GIVEN PROBLEM >> In the text on alliances below, what is named as the foundation of these calculated connections?

TEXT >>
------------
Some of our relationships do not rest on familial bonds, friendships, or love. Certain connections and constellations are more calculated and based on cold reasoning; shared strategic goals are their foundation and often they are motivated by political and ideological intentions. These relationships are called alliances. An Alliance is formed with open eyes and, presumably, on a rational basis. Its value does not derive from the relationships themselves but from the results they promise. For this reason, alliances are ambivalent, prone to deception and disappointment, characterized by double-dealing and unanswered questions. An Alliance is a coalition that makes demands on those who enter into it.
We were interested in exploring to what extent the notion of alliances can be productively applied to the practices and experiences of artists, and how much space should be given to it in these contexts. Of course, we also wanted to learn what alliances – actual, purported, or doubted – exist in contemporary art and culture. The first series of contributions to be published as part of this thematic cluster sketches out possible perspectives on the topic.
------------
RECORDS SUPPLIED >>
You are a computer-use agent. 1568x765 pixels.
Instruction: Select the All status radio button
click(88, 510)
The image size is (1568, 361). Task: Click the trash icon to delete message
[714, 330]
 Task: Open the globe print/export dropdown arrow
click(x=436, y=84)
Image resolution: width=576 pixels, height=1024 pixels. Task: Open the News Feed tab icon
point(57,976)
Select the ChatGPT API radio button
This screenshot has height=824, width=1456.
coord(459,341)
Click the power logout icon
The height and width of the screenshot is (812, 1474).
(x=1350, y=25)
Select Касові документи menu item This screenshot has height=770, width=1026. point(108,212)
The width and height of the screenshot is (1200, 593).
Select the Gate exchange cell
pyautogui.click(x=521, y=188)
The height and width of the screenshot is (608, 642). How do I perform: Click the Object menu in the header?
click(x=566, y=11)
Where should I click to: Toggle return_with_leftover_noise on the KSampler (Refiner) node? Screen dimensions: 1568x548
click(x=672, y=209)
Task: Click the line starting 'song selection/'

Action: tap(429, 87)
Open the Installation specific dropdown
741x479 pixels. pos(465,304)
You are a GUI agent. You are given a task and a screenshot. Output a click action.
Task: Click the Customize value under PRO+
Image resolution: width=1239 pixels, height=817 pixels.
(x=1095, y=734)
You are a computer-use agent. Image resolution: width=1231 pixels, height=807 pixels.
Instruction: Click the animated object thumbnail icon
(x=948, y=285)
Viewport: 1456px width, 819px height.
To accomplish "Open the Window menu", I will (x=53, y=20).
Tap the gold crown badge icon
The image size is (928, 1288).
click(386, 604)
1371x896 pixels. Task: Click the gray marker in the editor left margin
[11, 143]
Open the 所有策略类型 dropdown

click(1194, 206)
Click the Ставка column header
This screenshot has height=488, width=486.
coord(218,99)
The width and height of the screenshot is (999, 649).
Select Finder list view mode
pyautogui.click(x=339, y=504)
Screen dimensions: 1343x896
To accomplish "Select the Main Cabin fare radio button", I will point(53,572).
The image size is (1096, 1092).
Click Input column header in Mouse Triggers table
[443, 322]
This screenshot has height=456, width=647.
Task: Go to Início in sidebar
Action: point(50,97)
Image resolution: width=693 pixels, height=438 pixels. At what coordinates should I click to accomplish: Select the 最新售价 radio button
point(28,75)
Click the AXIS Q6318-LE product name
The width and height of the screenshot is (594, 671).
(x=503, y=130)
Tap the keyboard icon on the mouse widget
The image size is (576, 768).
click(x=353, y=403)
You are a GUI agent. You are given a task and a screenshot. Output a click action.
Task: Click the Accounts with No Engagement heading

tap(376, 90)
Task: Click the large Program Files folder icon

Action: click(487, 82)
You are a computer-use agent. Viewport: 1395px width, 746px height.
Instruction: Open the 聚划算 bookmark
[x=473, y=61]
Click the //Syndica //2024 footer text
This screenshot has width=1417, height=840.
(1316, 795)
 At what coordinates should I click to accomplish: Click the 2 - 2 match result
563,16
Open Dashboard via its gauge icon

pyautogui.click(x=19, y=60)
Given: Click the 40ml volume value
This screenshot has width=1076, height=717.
------------
EXPECTED OUTPUT >> Shared strategic goals.